Monday, December 13, 2010

In the Bleak Mid-Winter

As much as I love the winter holidays, December is always a little sad for me.

I married my husband Tom in late November, 1996, and we always celebrated our anniversary by taking a vacation during the week following Thanksgiving.  For our seventh anniversary we drove from Arizona to California.  We toured Hearst Castle, drove up the coast highway, rode the Wine Train in Napa Valley, and ate dinner at Chez Panisse in Berkeley.  Unfortunately, Tom’s enjoyment of the trip was marred by back pain and intermittent queasiness.  He didn’t even feel up to having Irish Coffee at the Buena Vista, one of his favorite things to do in San Francisco.

The back pain started a month or so before our trip.  He assumed it was just the disk he had ruptured as a young man, and although he originally scheduled a doctor’s exam at my urging, he canceled it at the last minute.  During our trip, however, the pain increased exponentially, and so did his nausea.  After we returned he finally saw two different doctors, the second of whom sent him for a CT scan and then an MRI.  By Christmas he was in such pain that he was spending all day every day sitting as quietly as possible in his recliner.  On Christmas Day he decided not to go to our family celebration, which he usually loved; he didn’t think his back or his stomach could handle the big dinner.

Right after Christmas we learned that the back pain was due to a tumor wrapped around his spine, and that something funny was also going on in his liver.  He went into the hospital immediately to start chemo, but it wasn’t successful and he died on January 18, leaving me shocked and bereft.

So, to a part of me, December will always be the month that he was slipping away and I didn’t even know it.  He was normally the sunniest-tempered person I’ve ever known, but that month he was uncharacteristically crabby and demanding, and I felt resentful and put-upon.  In my defense, because Tom was normally disgustingly healthy, he always acted as if he were dying when he wasn’t well; I had no way to know that this time he actually was seriously ill.  At least I had time before he was gone to tell him how much he meant to me, which might not have been the case if he had suffered a heart attack.  

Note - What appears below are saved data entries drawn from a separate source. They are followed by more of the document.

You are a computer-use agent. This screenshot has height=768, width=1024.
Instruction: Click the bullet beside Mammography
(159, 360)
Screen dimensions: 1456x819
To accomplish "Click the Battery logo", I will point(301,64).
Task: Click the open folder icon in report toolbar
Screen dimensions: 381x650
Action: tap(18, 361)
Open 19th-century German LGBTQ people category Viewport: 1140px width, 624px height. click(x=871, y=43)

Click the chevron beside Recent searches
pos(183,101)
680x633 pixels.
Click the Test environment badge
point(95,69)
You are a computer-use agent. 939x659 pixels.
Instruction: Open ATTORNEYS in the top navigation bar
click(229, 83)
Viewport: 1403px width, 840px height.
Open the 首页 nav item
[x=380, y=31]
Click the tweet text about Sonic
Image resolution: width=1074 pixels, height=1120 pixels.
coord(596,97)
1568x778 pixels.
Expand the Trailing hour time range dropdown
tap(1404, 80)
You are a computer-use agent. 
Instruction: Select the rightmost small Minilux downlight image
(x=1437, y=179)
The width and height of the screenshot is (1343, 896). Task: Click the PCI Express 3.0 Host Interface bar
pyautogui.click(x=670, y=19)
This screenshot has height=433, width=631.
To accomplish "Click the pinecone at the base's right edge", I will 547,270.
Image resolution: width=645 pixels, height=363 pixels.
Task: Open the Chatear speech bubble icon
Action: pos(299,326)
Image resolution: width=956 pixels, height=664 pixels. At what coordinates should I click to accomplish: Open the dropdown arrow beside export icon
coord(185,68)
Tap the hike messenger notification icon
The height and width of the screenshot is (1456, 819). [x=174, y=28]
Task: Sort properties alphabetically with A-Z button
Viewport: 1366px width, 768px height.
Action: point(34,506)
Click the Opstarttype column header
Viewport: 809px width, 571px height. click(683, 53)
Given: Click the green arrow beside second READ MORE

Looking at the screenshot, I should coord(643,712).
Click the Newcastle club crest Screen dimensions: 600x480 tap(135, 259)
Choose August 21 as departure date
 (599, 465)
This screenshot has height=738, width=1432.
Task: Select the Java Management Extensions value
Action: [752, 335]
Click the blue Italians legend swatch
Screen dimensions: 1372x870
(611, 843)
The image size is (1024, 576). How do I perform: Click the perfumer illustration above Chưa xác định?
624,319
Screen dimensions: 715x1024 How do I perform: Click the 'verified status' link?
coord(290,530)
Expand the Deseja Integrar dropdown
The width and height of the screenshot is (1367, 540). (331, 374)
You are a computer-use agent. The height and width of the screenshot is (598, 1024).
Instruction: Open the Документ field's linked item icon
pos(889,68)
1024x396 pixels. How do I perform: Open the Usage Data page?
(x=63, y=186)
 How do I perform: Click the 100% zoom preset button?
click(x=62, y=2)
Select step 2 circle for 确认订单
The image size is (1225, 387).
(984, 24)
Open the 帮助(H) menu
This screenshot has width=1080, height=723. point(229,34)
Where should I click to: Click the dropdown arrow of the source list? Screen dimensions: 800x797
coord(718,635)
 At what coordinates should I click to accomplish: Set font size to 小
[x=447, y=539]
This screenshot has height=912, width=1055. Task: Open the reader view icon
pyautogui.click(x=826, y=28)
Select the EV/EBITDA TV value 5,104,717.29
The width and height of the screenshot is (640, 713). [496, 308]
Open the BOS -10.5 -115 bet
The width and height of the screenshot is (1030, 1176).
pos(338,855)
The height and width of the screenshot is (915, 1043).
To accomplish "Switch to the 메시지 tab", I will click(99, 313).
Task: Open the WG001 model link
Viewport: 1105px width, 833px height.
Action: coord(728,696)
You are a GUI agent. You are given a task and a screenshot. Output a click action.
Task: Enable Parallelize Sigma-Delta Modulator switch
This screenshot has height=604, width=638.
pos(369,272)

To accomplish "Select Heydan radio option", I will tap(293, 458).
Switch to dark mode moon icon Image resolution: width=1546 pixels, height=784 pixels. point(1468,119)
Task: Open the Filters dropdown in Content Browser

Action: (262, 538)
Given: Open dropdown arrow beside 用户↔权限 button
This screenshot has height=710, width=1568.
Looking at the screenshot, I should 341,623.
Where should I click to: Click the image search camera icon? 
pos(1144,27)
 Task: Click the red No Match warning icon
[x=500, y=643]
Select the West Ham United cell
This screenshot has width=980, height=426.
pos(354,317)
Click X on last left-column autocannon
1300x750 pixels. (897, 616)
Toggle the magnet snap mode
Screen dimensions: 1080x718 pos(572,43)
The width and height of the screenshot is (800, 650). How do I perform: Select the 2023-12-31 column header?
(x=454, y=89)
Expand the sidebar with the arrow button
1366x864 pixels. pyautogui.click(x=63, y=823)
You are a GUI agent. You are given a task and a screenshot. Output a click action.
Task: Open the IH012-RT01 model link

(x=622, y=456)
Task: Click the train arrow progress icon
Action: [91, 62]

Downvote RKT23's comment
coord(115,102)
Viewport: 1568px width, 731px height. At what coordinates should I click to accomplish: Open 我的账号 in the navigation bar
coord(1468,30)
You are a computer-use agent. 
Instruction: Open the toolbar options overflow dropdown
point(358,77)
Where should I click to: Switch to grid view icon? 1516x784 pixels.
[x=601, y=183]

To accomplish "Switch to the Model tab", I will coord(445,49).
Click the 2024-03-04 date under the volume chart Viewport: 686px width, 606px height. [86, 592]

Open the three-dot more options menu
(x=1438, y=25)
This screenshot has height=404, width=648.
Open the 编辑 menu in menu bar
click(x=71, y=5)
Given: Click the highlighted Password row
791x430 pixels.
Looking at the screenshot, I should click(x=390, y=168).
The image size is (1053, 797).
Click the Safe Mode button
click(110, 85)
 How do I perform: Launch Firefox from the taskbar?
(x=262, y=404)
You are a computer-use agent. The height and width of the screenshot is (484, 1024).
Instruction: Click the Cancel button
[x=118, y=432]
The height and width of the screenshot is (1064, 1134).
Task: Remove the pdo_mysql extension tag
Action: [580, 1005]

Life doesn’t let us have do-overs, but when Barry is sick and grumpy I try very hard to bite my tongue instead of snapping back at him.  We never know just how long we will have with the people we love.

"Don't cry because it's over. Smile because it happened." ~ Dr. Seuss


  1. How very true. It's so easy, sometimes, to take those we love for granted, until something totally unexpected cruelly teaches us the impermanence of life. I can't imagine how awful this must have been for you, and how the thought of that canceled appointment must torture you with questions such as 'what if?'
    My deepest sympathies during this bitter-sweet season.
    You've been blessed with a second chance at love, so give Barry an extra big smooch under the mistletoe this year, and remember, even if he's occasionally a scrooge, he's YOUR scrooge, and beneath all the grumbling I'm sure he cherishes you as well!
    Be well ...

  2. Thank you so much, Nina, for your kind thoughts. I will definitely give Barry that smooch; it will help with the de-Scrooging process!